僕はね、建築=建物だけだとは思ってないんです。もっと大きな空間をイメージしてたんですよね。建物もその空間の一部である、と。でも学校のカリキュラムはやっぱり建物なんですよ。いかに建物を作るか。もちろん建物もあるんですけど、それが全てではないんじゃないかというのはすごく感じてました。
VATE:しかし鄭さんと同じような考え方の人って少なかったんじゃないですか?
いたかもしれないけど少なかったですね。僕は当時からコンセプトがすごく重要というのが自分の中にあったので、それを曲げたりしなかったですね。だから本当に一個も賞みたいなのはとれなかったですね、学生時代は。
VATE:つまり教授をはじめ、周りからは理解されなかったと。
君の言ってることはよくわからない、と言われてました。でもそれは単に判断基準が作れてないだけじゃないのかな、と思ってましたね。かといって別に異端児でいきたいとかそういうわけではなくて。
VATE:挫折感みたいなものがありましたか?
学校のカリキュラムにおいては挫折感というのはありましたね。
VATE:大学生の時はどんな活動をされてましたか?
大学一年生の時に後のインテンショナリーズを一緒にやる事になる遠藤と大堀という二人との出会いがあったんです。文化祭の時に大きなイベントが2つあって、遠藤と僕は4日間だけのディスコを造り、大堀は屋外で足場の材料を使って移動する建築を造ってたんですね。まだバブルだったから、学生の企画書に企業も協賛してくれて、ディスコは体育館の中につくったんですよ。僕は音楽とかやってたんで、音楽と映像がやりたくて当時はFarlight CVIっていうビデオ・エフェクターをどうしても使いたいと思って(笑)、それをやりたくて映像をやってみたんですよね。
VATE:イベントはいかがでした?
千数百人入りましたね。僕のDJデビューそれですから(笑)。いきなり千人の前でやっちゃって、なんかけっこう燃え尽きた感があって。もうちょっと映像とかいいかなみたいな(笑)。

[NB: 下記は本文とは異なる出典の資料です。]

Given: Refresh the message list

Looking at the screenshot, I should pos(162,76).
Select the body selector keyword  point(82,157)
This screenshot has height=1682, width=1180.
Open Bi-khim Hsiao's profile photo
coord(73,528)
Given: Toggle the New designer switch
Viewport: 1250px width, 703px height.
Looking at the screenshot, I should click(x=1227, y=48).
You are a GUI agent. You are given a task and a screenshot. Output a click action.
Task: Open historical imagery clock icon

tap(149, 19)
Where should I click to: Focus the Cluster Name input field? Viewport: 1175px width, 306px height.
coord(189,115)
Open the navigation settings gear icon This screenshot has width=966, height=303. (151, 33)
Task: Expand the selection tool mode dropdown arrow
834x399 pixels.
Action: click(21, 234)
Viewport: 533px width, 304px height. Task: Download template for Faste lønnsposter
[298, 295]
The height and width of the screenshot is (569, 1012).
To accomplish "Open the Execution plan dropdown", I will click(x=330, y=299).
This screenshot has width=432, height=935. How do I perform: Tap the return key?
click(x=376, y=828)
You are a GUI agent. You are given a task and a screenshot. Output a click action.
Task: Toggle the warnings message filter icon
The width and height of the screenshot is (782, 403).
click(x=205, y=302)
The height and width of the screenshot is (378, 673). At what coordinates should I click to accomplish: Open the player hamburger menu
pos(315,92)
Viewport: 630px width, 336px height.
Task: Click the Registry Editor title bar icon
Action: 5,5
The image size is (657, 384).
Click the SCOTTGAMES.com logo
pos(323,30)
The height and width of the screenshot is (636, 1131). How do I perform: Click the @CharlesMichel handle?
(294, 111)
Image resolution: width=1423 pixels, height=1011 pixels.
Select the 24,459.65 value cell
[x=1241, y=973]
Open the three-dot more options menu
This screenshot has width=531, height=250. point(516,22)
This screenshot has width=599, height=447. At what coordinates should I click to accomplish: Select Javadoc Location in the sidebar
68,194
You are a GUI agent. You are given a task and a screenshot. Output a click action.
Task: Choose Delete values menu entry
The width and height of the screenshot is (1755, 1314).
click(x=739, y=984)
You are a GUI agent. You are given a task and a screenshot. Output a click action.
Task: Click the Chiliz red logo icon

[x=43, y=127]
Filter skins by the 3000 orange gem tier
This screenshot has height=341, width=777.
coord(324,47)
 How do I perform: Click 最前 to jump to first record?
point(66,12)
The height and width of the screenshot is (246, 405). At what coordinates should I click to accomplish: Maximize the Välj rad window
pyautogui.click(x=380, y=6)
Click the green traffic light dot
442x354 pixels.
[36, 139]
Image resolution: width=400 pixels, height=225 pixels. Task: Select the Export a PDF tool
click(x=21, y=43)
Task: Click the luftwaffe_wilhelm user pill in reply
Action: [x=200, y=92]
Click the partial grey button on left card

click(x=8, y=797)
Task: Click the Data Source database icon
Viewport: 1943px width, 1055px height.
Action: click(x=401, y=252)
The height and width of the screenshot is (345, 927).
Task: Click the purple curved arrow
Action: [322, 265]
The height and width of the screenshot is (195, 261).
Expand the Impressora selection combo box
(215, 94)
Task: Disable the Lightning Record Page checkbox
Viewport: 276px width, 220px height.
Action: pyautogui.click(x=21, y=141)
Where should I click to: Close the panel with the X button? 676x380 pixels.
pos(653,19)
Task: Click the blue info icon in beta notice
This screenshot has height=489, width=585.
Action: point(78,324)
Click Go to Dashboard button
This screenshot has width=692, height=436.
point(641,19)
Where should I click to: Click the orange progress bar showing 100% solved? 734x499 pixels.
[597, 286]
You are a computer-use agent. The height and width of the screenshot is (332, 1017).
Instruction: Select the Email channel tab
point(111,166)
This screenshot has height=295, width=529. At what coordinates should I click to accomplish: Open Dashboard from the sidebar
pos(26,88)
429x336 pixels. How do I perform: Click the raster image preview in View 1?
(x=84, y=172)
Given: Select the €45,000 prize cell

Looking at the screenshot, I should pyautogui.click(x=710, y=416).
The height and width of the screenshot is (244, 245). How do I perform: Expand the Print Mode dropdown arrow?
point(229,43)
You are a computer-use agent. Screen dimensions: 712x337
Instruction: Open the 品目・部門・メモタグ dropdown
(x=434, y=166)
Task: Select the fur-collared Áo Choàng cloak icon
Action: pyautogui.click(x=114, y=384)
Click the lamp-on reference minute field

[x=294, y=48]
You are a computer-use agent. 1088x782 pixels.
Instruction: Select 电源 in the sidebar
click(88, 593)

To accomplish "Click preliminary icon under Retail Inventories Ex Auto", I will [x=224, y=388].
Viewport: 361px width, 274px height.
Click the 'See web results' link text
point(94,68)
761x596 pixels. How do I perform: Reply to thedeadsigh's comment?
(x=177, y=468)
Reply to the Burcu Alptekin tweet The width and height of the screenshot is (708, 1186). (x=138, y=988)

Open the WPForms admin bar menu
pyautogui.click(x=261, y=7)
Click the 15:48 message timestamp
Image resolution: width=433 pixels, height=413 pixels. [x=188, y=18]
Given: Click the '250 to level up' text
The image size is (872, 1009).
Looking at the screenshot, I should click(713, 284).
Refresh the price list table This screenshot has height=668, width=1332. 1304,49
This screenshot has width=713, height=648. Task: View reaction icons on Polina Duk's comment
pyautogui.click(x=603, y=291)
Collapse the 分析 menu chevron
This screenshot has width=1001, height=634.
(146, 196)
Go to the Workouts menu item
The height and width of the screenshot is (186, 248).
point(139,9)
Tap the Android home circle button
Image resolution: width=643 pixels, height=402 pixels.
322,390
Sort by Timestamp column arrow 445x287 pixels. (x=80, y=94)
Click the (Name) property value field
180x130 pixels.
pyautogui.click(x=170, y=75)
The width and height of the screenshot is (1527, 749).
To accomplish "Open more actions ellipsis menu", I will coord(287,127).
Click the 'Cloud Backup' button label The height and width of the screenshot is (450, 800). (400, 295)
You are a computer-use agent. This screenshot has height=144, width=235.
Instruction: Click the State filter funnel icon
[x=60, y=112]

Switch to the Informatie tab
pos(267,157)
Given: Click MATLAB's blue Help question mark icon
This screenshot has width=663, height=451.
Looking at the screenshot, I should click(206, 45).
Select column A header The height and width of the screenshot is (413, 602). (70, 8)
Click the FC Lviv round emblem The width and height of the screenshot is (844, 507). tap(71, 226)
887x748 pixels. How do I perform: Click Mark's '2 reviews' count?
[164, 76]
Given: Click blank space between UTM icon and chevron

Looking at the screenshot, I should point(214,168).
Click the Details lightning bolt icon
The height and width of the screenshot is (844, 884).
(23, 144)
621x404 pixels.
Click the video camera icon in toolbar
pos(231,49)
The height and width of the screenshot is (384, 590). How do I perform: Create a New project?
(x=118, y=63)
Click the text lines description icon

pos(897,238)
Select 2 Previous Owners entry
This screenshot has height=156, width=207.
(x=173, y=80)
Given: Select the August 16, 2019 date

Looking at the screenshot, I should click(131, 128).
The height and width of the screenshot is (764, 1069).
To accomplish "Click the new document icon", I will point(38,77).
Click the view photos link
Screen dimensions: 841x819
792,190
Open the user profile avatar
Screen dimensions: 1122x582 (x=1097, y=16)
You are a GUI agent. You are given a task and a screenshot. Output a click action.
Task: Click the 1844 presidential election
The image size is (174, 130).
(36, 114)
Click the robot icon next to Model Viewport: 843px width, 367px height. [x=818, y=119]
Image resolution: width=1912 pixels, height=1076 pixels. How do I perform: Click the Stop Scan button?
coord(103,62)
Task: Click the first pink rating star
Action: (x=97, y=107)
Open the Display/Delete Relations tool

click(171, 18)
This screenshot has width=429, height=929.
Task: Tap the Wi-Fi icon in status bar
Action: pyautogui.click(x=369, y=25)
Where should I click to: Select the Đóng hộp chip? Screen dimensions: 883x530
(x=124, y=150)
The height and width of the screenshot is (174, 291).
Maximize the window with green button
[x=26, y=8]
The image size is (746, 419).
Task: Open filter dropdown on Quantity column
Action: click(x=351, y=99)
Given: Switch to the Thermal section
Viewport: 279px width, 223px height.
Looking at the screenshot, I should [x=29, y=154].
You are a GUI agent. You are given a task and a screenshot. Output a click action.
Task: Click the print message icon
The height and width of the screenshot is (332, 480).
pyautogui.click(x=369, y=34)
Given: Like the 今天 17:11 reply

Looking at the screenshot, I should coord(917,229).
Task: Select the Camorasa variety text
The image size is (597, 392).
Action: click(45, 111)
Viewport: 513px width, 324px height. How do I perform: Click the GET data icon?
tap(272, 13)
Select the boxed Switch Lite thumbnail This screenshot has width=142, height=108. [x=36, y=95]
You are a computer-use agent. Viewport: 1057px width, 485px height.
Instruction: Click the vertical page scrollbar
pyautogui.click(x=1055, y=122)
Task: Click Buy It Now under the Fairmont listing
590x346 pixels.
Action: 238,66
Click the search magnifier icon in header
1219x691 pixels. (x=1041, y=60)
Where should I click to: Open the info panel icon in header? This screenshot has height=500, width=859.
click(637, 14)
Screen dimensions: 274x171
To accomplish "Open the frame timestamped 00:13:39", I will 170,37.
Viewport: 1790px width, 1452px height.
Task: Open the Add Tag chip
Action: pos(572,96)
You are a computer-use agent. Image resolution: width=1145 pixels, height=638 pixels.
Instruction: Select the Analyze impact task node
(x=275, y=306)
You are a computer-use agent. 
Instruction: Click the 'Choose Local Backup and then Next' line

VATE:(笑)。学科において評価されないという、ある意味鬱屈とするような時代だったかと思うんですが、大学の次はどう考えられてました?
まぁ、そういうのを真剣にやる中でなんとなく自分には何も無いな、というのがあったんですよ。それで大学院に行こうと思ってある国立大の研究室に行ってみたりしたんですけど、なんかもう武蔵美よりもっと重苦しいんです。その世界はその世界で。
VATE:なるほど。
それで結局、武蔵美にいました。大学院ではコンペばかり出してたんですけど、一方でそれでいいのかと思っていて。まぁどこかで逃げですよね。並行してDJなんかはやってましたけど。